[start ARTICLE]

The minority held that “an arbitration agreement is not invalid merely because it provides that arbitration shall take place by application of the arbitration rules of one arbitration institute, but be administered by another arbitration institute“. However, the Judge of Appeal went on to hold that “[a]nother conclusion might be reached in the event that one arbitration institute has refused to apply the rules devised by another arbitration institute“.
In this particular instance, the SCC did administer the arbitration. Furthermore, the fact that the SCC never received authorisation from the Russian Federation to administer the arbitration in accordance with the ICC Rules was immaterial. The minority held that such an authorisation was implied from the arbitration clause.
“Even if – which the Government [of the Russian Federation] has maintained – the SCC never received such authorization, such an authorization must be deemed included in the arbitration agreement, since it in practice provides that the SCC should apply ICC’s rules, which obviously requires an adaption of those rules, not least to the effect that the SCC will take those measures the rules provide that the ICC should take.”
Many arbitration institutions provide for model arbitration clauses, see for example, the SIAC, ICC, HKIAC, LCIA, KLRCA, KCAB and ICDR (AAA). Parties who have chosen a particular institution to administer their arbitration would be well advised to adopt those model clauses to mitigate the risks of a jurisdictional fight.

[end ARTICLE]
[start DATASET EXTRACT]

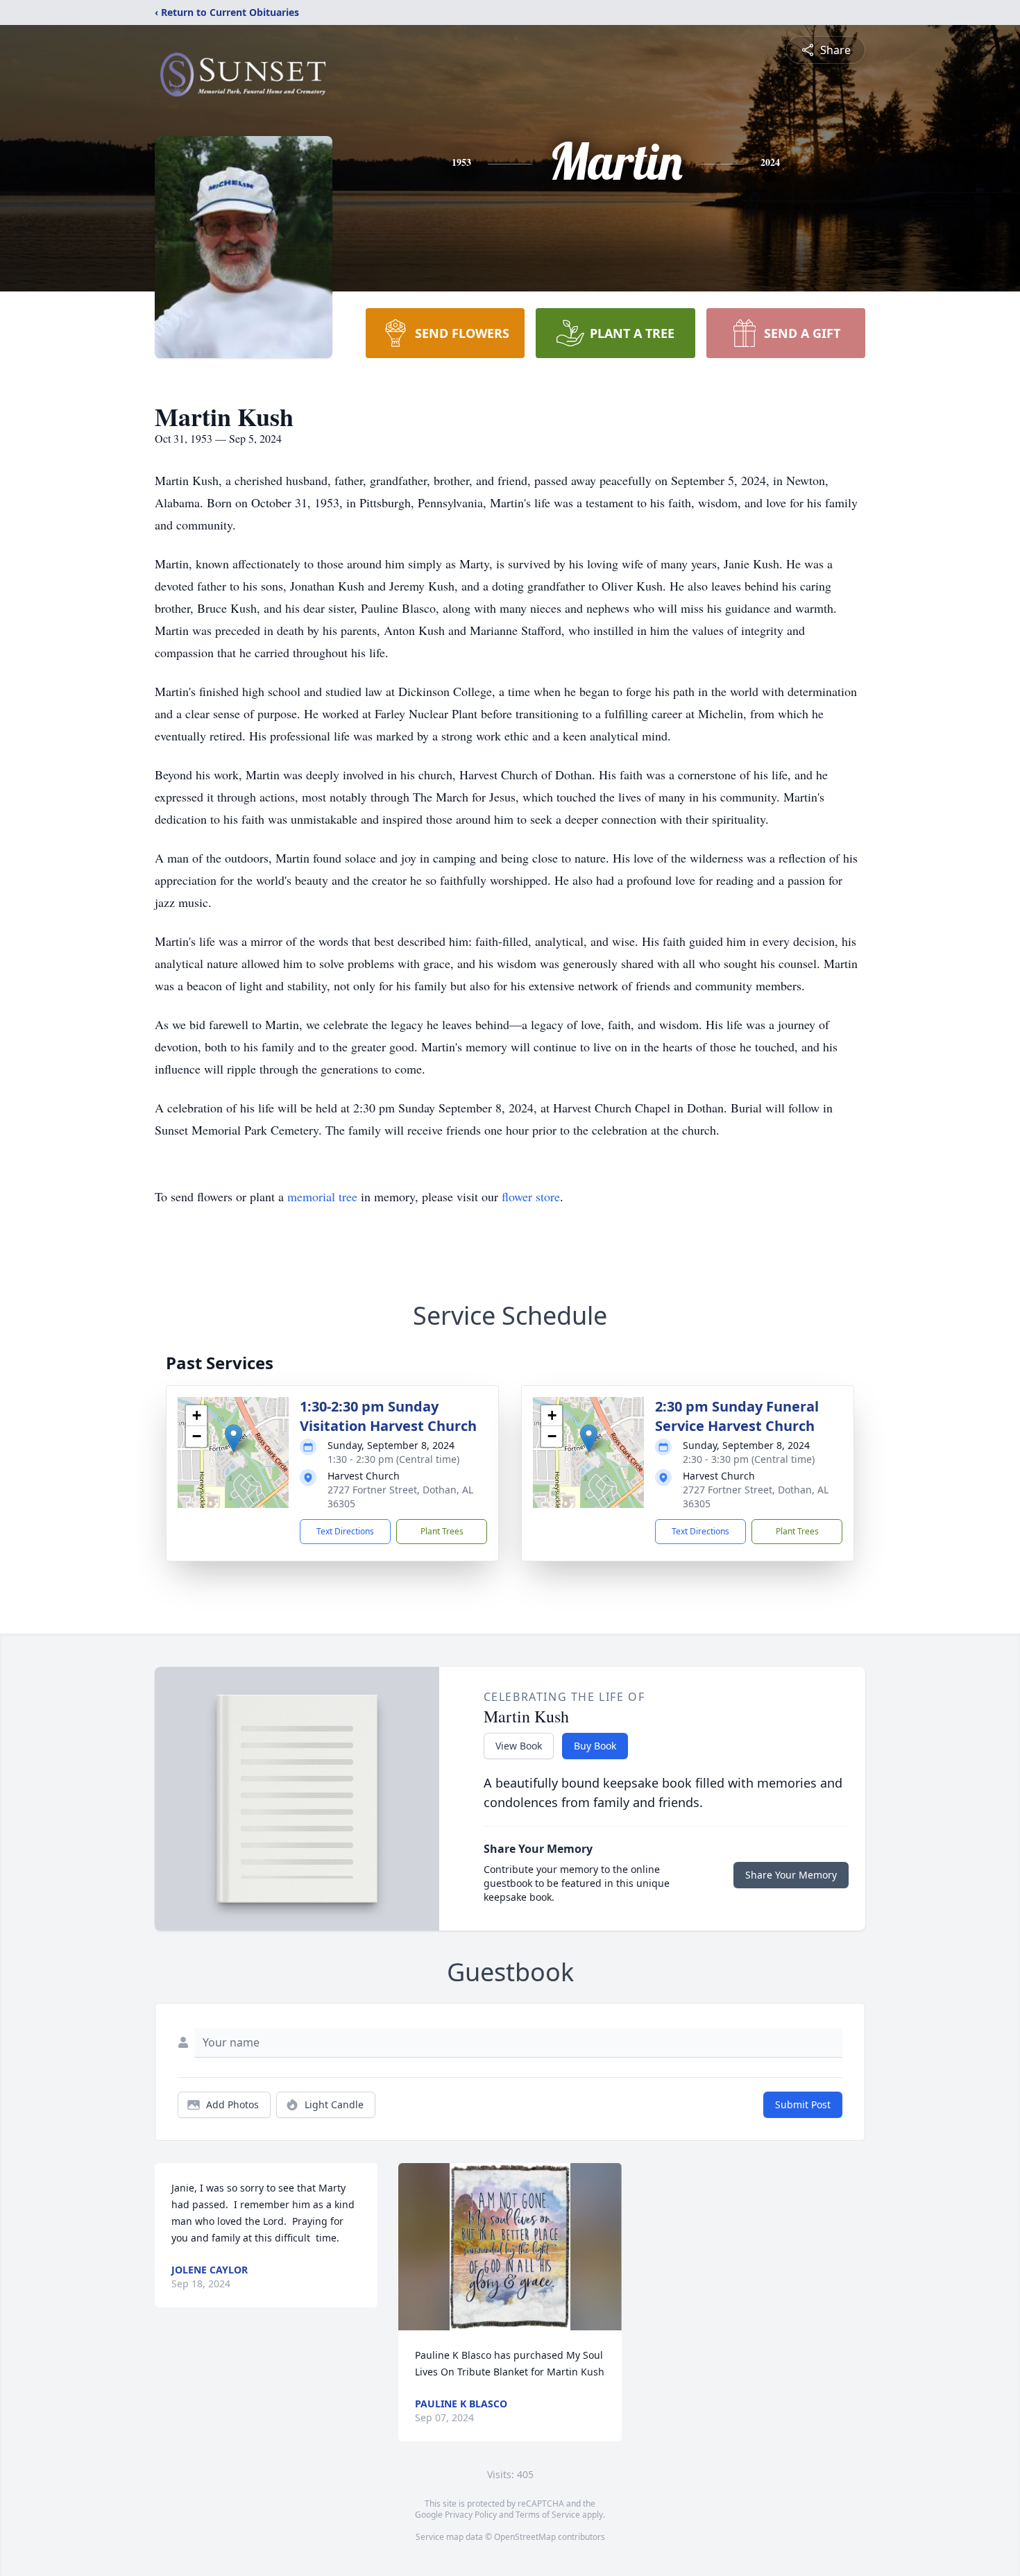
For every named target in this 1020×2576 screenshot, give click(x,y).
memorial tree (322, 1196)
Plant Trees (442, 1531)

[end DATASET EXTRACT]

■ INSTRUCTIONS:
**1.** In the arbitration passage, what did the minority hold the authorization to administer the arbitration was implied from?
**2.** Reproduce the part of the arbitration passage that opens with the words containing "Many arbitration institutions" and closes with "a jurisdictional fight.".
**3.** Please resume the arbitration passage, picking up right after its last sentence.

■ EXERCISE RESPONSES:
**1.** It was implied from the arbitration clause.

**2.**
Many arbitration institutions provide for model arbitration clauses, see for example, the SIAC, ICC, HKIAC, LCIA, KLRCA, KCAB and ICDR (AAA). Parties who have chosen a particular institution to administer their arbitration would be well advised to adopt those model clauses to mitigate the risks of a jurisdictional fight.

**3.**
Nonetheless, model clauses are not perfect for each and every situation and should be considered and tailored in certain situations. For example, where parties are in different jurisdictions, where the likely remedies required are not for monetary compensation and where the counterparty is a state-owned enterprise or a state. For more details, we have a guidance note on “How to Draft an Effective Arbitration Clause and Arbitration Agreement”.
Finally, we stress that managing disputes begins at the drafting stage and a properly drafted dispute resolution clause gives parties a dispute resolution procedure which is certain and appropriate to their needs. At the very least, an appropriately drafted dispute resolution clause will help parties to avoid a costly and inconvenient jurisdictional fight before the substantive hearing on the merits.